Segment Open

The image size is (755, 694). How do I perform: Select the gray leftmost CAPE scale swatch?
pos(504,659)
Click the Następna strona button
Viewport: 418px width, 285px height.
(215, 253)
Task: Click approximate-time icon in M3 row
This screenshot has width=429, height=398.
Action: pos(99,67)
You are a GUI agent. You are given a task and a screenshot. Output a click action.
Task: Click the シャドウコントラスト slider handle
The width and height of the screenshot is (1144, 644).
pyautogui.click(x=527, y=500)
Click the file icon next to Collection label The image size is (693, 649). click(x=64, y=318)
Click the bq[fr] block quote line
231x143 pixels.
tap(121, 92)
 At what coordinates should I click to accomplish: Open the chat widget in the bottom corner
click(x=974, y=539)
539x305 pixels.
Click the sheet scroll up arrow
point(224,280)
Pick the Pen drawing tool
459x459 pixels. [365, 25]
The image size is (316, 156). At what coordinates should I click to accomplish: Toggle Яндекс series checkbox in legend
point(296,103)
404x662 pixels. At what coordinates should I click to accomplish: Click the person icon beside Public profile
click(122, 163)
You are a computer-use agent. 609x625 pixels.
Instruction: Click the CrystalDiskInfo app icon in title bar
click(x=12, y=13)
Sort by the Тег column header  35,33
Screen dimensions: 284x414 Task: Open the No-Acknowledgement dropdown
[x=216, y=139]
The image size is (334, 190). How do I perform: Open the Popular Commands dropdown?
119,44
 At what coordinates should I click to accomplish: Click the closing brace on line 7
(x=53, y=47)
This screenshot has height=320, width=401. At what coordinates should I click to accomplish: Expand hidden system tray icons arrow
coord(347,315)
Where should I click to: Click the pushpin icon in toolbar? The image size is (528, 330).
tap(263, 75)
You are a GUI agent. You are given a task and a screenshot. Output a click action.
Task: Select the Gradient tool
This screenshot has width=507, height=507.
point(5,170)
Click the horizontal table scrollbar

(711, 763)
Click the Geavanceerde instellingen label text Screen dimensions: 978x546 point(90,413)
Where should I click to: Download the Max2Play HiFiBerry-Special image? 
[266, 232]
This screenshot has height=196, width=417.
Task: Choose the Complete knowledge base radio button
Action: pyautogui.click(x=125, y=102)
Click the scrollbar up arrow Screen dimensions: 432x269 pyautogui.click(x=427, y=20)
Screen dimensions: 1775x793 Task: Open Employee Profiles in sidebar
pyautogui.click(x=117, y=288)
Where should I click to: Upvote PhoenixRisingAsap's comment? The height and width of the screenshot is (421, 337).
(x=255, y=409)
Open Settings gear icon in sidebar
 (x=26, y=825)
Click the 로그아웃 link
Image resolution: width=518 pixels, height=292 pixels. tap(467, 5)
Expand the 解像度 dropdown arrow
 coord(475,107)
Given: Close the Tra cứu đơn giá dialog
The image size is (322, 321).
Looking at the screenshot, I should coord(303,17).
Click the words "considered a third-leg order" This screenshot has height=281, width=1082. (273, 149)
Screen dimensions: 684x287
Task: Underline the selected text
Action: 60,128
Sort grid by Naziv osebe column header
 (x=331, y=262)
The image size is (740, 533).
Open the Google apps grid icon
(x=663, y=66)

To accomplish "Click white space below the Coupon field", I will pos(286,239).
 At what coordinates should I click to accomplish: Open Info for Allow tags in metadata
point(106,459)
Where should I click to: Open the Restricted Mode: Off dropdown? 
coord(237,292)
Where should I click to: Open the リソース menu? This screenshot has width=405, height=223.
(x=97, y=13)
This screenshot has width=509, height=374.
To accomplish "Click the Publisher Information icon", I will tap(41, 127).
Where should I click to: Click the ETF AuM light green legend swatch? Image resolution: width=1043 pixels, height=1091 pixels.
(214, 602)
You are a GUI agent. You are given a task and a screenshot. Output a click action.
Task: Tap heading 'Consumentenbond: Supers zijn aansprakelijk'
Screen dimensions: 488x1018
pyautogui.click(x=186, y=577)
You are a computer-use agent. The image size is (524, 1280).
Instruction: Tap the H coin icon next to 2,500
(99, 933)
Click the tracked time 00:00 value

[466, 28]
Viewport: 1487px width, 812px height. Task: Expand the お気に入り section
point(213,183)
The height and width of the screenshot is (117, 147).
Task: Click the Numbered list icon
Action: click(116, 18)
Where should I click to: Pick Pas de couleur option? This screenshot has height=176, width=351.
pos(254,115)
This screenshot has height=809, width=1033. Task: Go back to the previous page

Segment Closed

▶ YOUR TASK: Within the material above, output exactly the lines from the one with "Click the Następna strona button" through the one with "Task: Click the シャドウコントラスト slider handle", end lines included, and nothing besides.

▶ COMPLETED EXERCISE:
Click the Następna strona button
Viewport: 418px width, 285px height.
(215, 253)
Task: Click approximate-time icon in M3 row
This screenshot has width=429, height=398.
Action: pos(99,67)
You are a GUI agent. You are given a task and a screenshot. Output a click action.
Task: Click the シャドウコントラスト slider handle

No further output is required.